Pieter de Hooch, A Woman with a Baby in Her Lap, and a Small Child, 1658 (private collection).
Jay Bernstein writes:
In A Woman with a Baby in Her Lap, and a Small Child we are offered an image of great naturalness and intimacy: the mother quietly telling the sleeping infant on her lap about his(?) sister who, mimetically repeating the mother’s embrace, is holding the family dog, which she is intending to show to her sibling. The “action” of the painting is meant to create a small, closed, feminine universe: the white-washed walls of the room with a small room behind it whose windows let in a light that, although bright, is indefinitely softened as it slips through curtains and along walls, becoming finally diffused as it descends into the embrace of the room below; the light too embraces.
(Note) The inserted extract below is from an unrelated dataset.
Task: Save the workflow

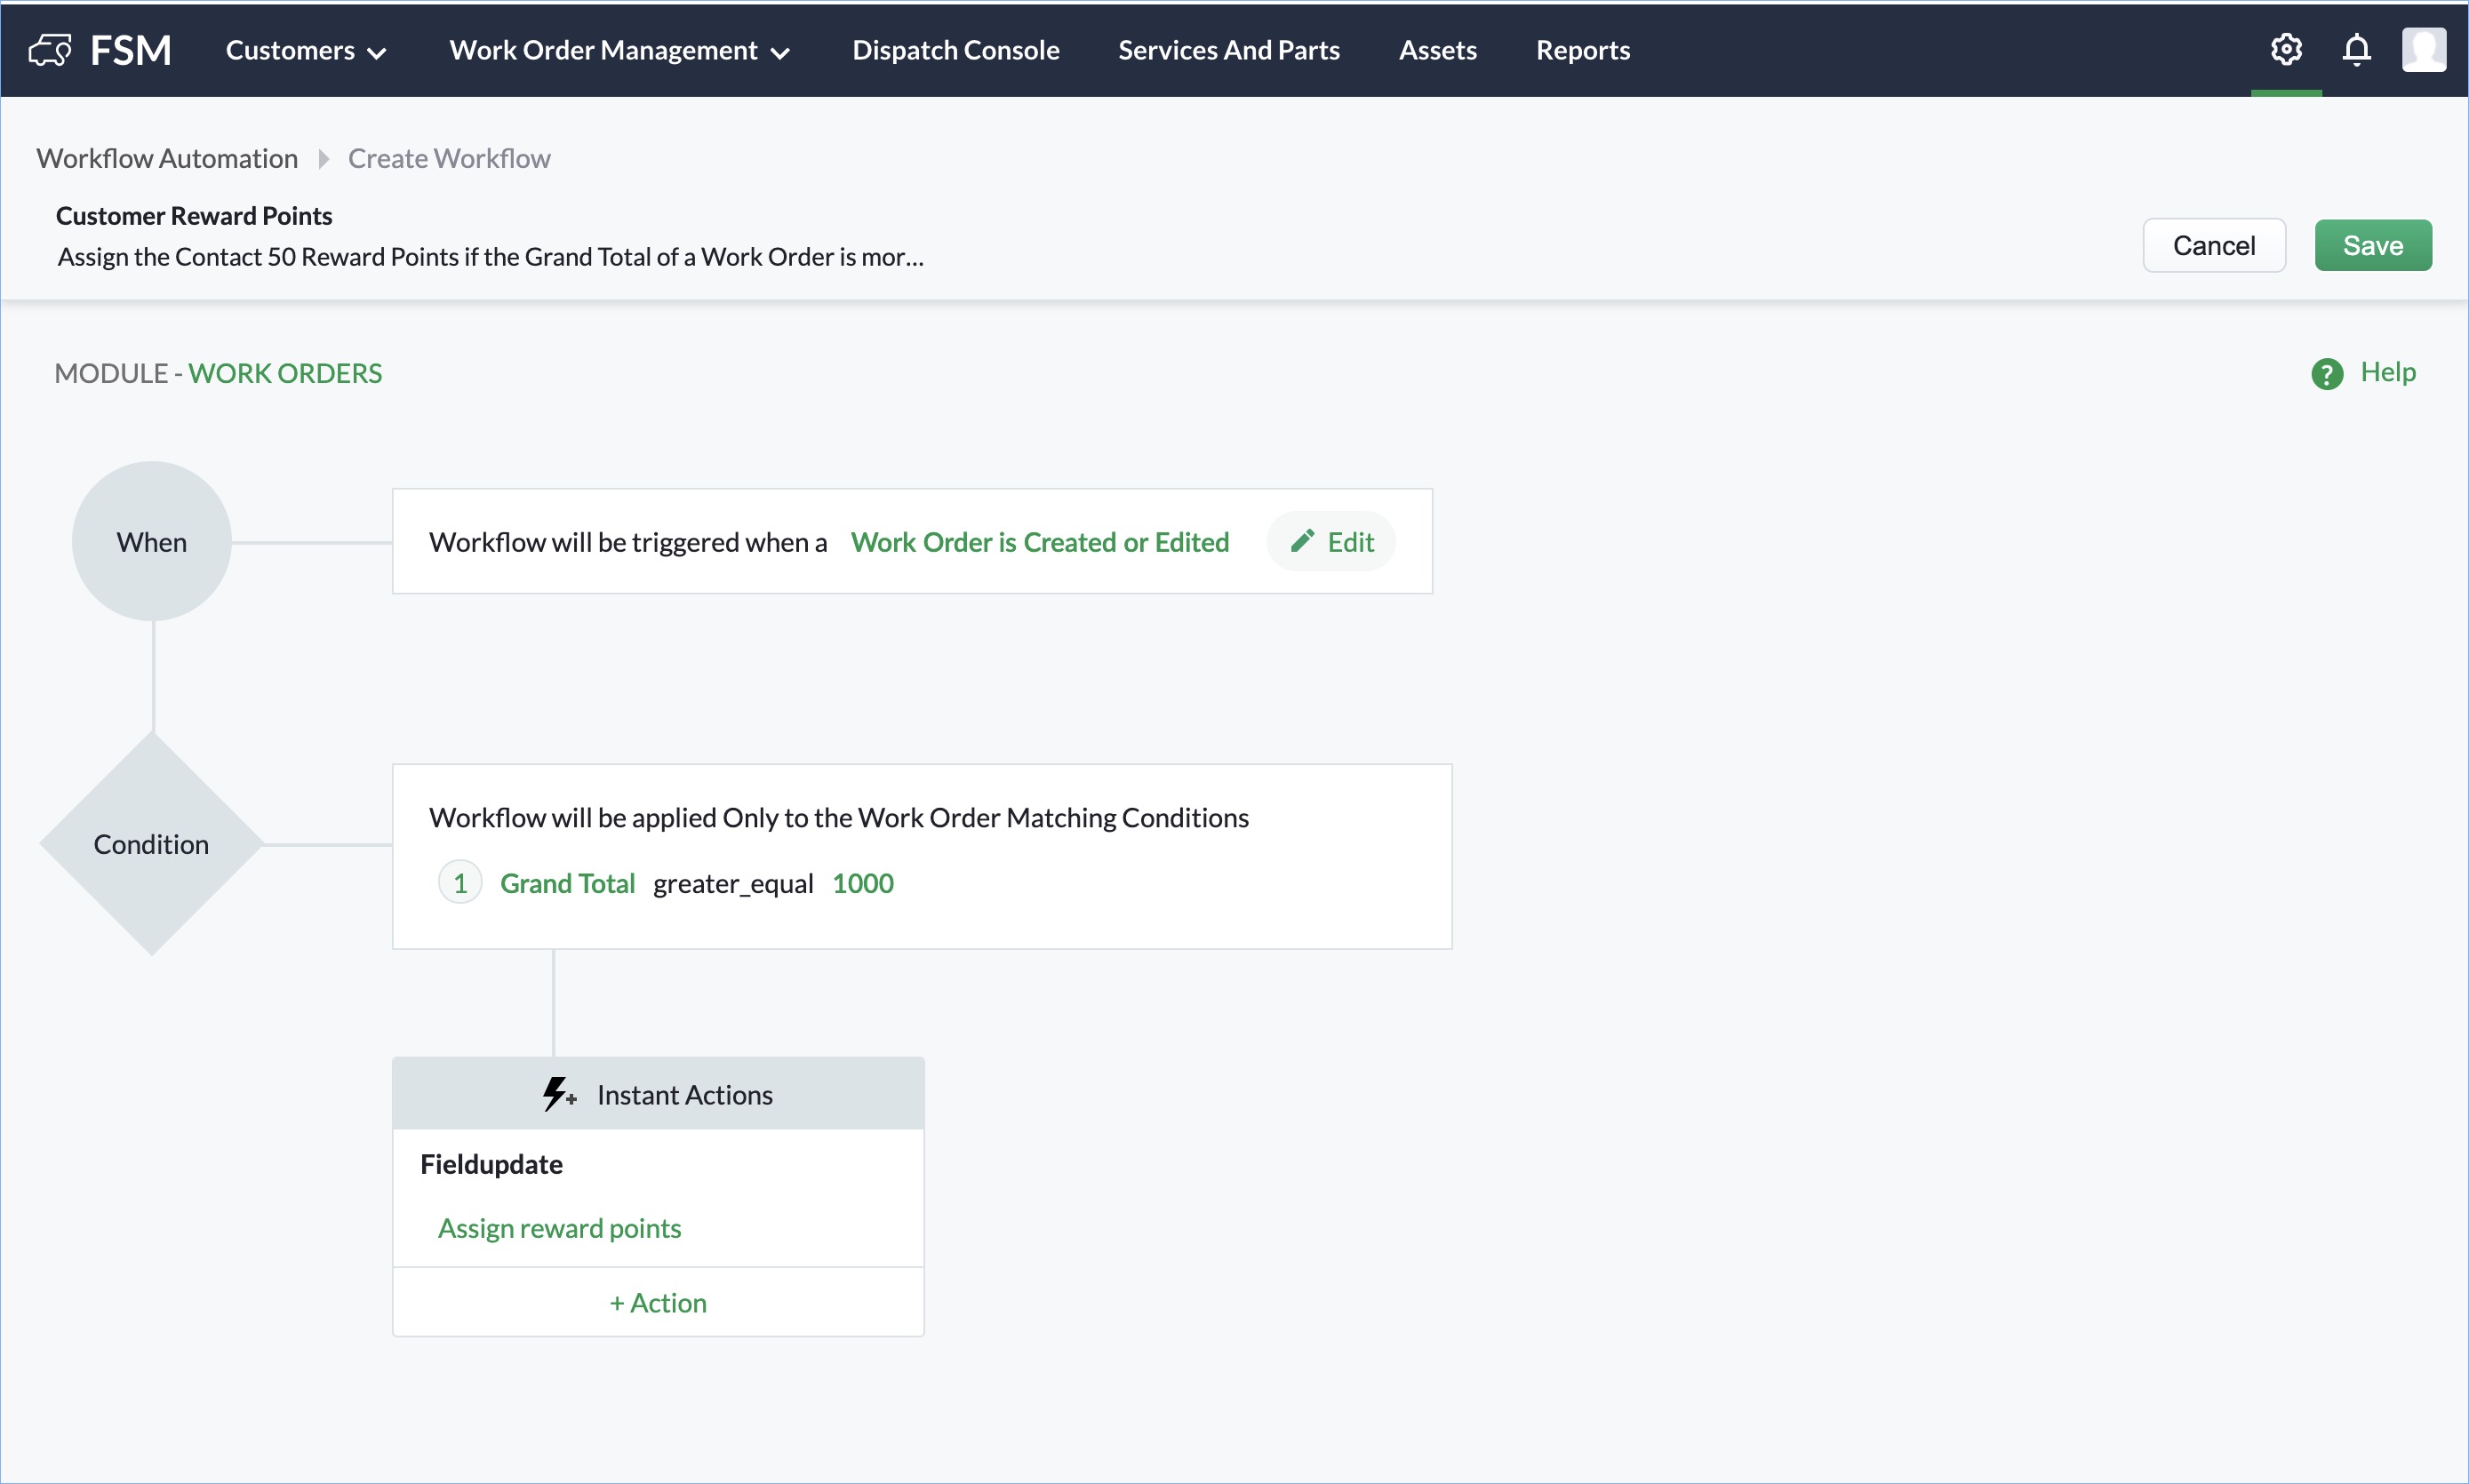Action: (x=2372, y=245)
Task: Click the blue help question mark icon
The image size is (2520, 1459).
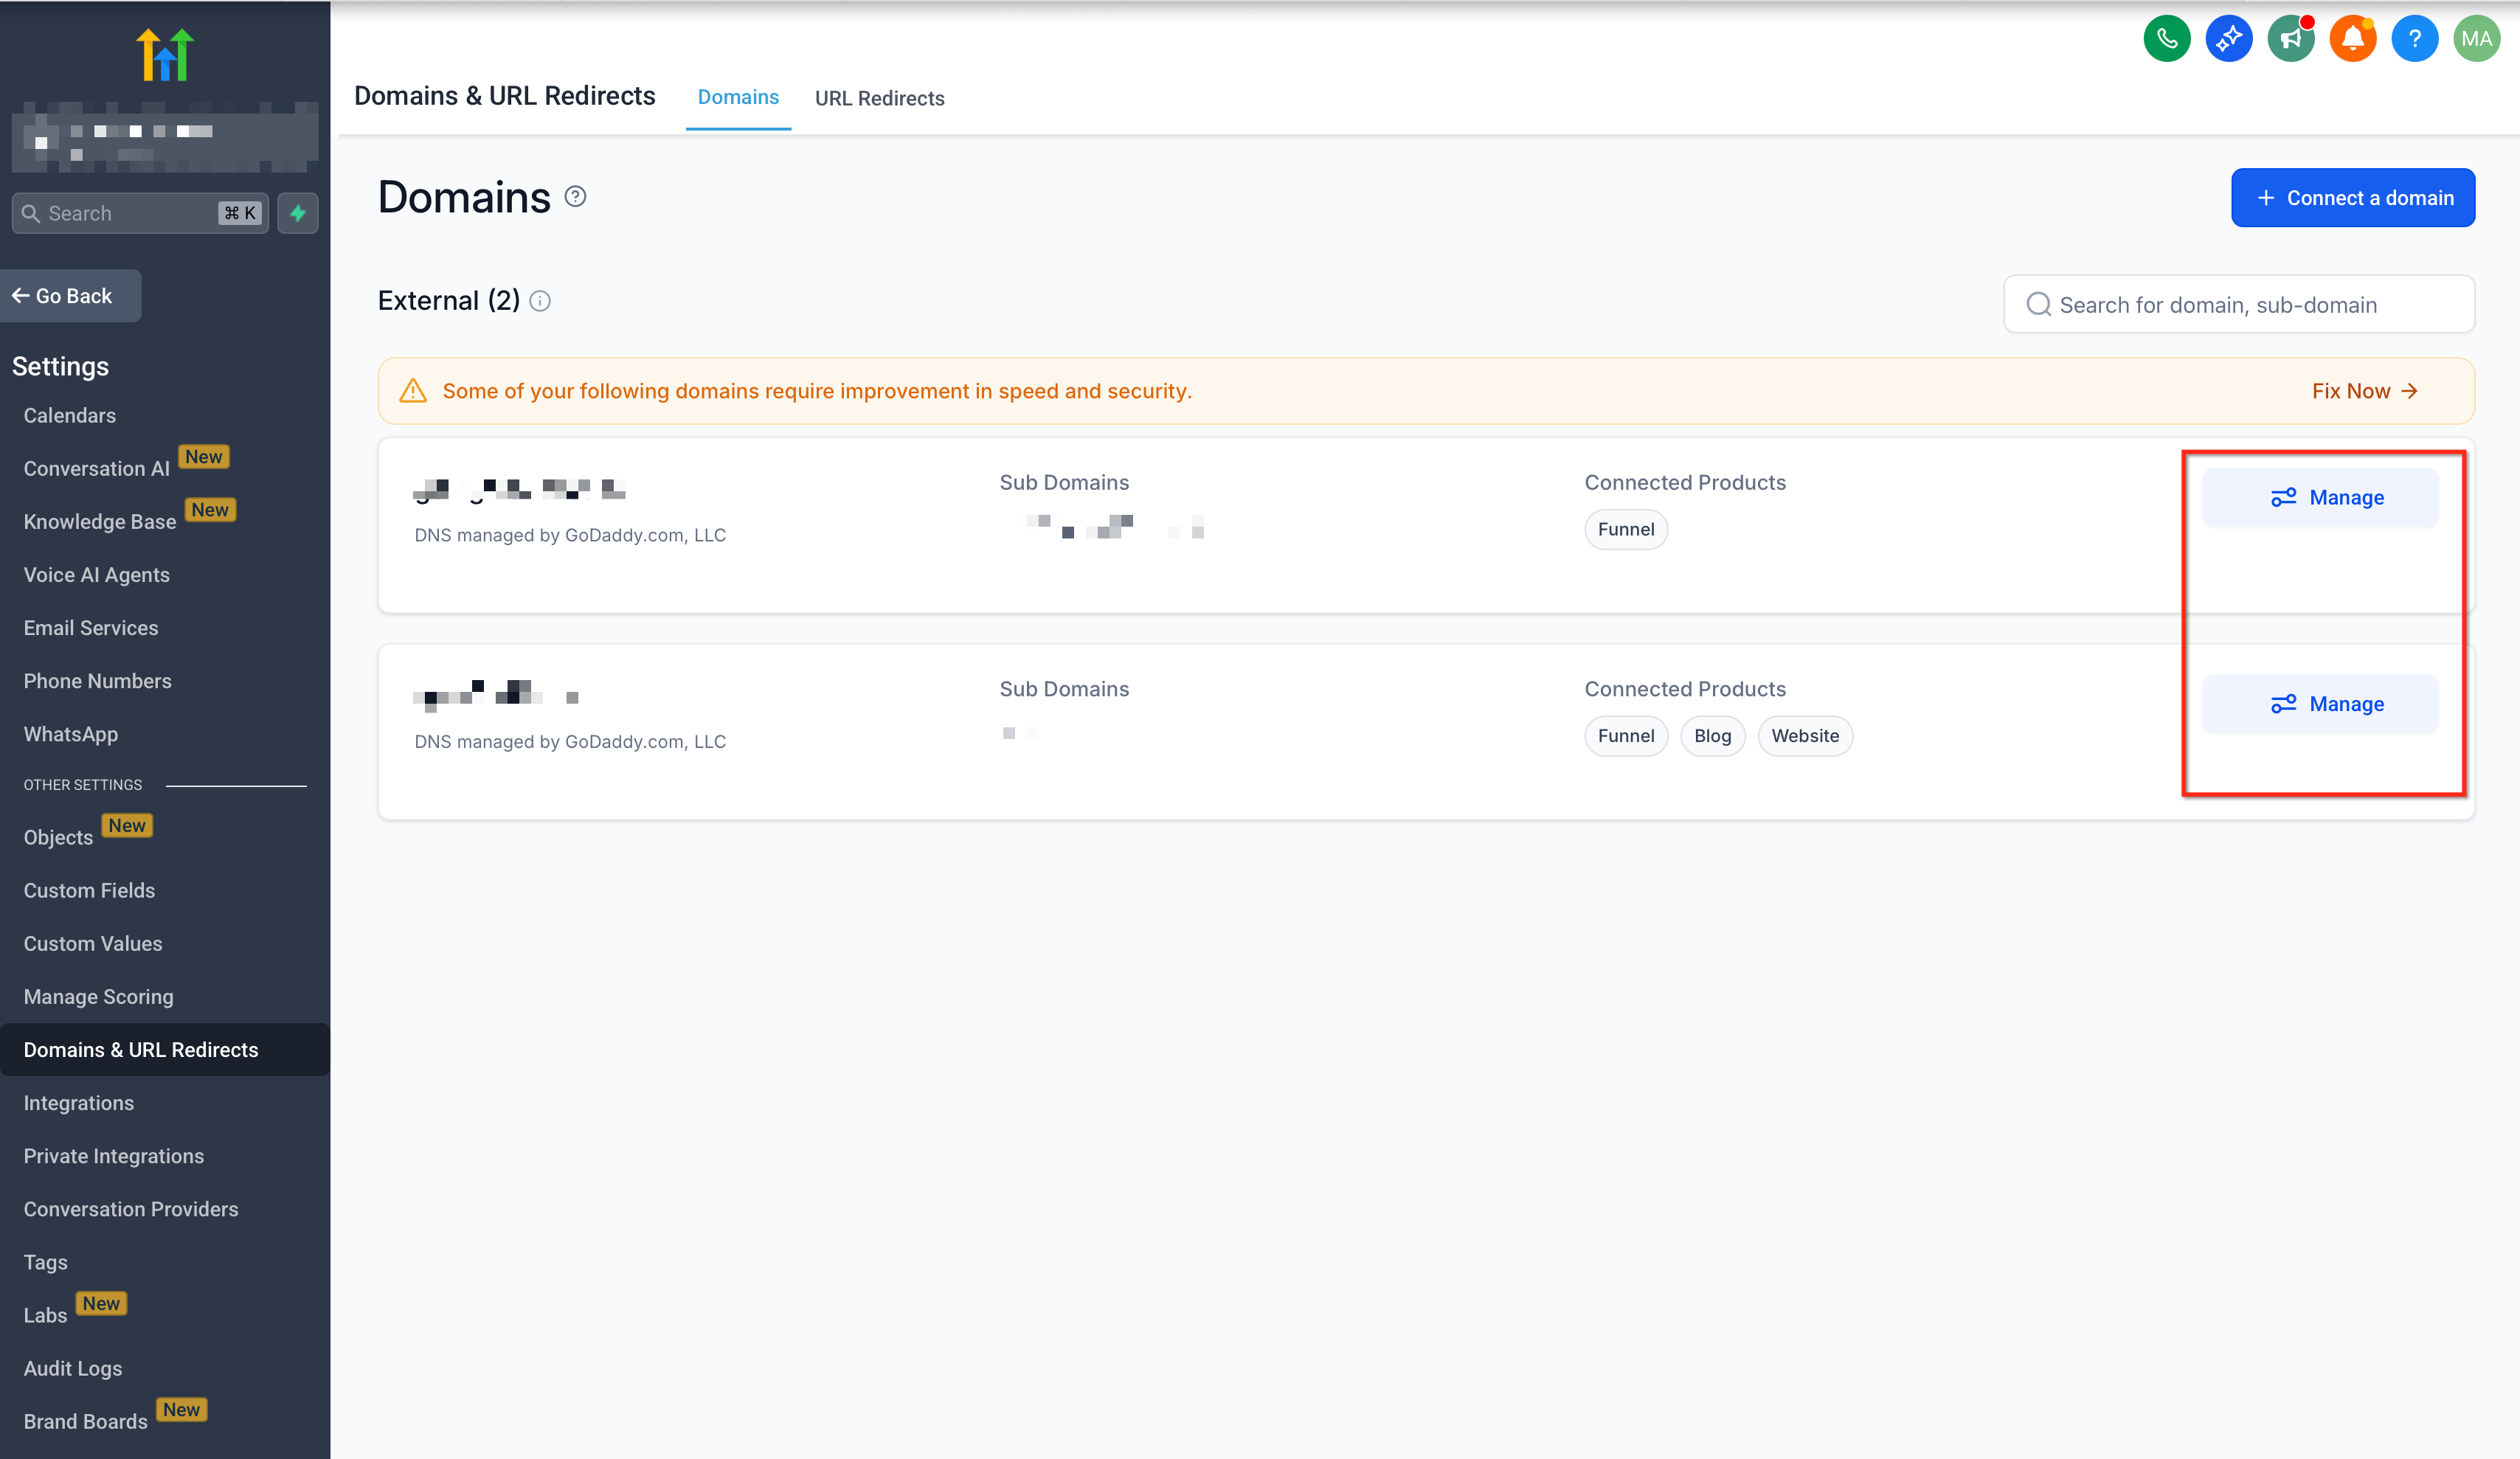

I am almost tempted to say that de Hooch makes the falling light and surrounding room objective correlatives of the holding and embrace enacted by mother and daughter: protecting their vulnerable, animal (which is to say finite and natural) others — baby and dog. Still, we know from the glare on the door (again nearly whitened) that the sun outside is bright, so bright that it bleaches to the point of near unrecognizability a portrait hanging on the wall of the small room; the portrait must be of the father of the house. The enclosing space is generated by the exclusion of the male gaze; blinded by sunlight, he knows nothing of the world he naively believes he oversees.